Activists and the county – akin to a US state – say they’re being ignored, or silenced. This summer, Lamu’s governor was jailed on trumped up terror charges.

“The national government is pushing to realize this project, but all the steps are not being sufficiently done,” says Ms. Masoud, the county official. “They just come and tell us, ‘we’ve brought these people, investors,’ but we are not very much involved.”
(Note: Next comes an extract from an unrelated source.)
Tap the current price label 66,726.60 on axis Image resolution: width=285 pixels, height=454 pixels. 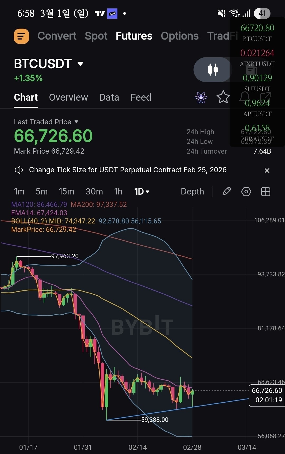click(x=267, y=395)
As Nairobi officials swoop in and survey the territory – LAPPSET has no office in Lamu – the port project is stirring up long-standing problems and resentments over land.

After independence, Nairobi elites allocated tens of thousands of acres of prime agricultural and beachfront land, sometimes illegally, to outsiders. As a result, few indigenous people have title deeds for land that has been used by their families for generations. “We are strangers in our own land,” says Abdulkadir, the imam.

The resentment over land rights turned violent this June, when a series of massacres took the lives of nearly 100 people, mainly Christians, a few hours from the port site. Al Shabab claimed responsibility. But here in Lamu, most people agree that a small cadre of angry, landless natives assisted them.

Nor, to date, have dozens of families been compensated for lands taken three years ago for preliminary port projects. There’s an ongoing tug-of-war between the presidency, the county government, and the national lands commission over who deserves payment.

Farmers fear they’ll lose out in the confusion. “It’s land grabbing,” says Tima Mohamed, whose farm was cut by a newly built access road. “They’ve said we’ll be paid, but we’ve been paid nothing.”

Abdulkadir says if land issues aren’t solved, there could be more violence. “The feeling which many people have is the government is not recognizing us,” he says. “The land is not growing and the population is growing.”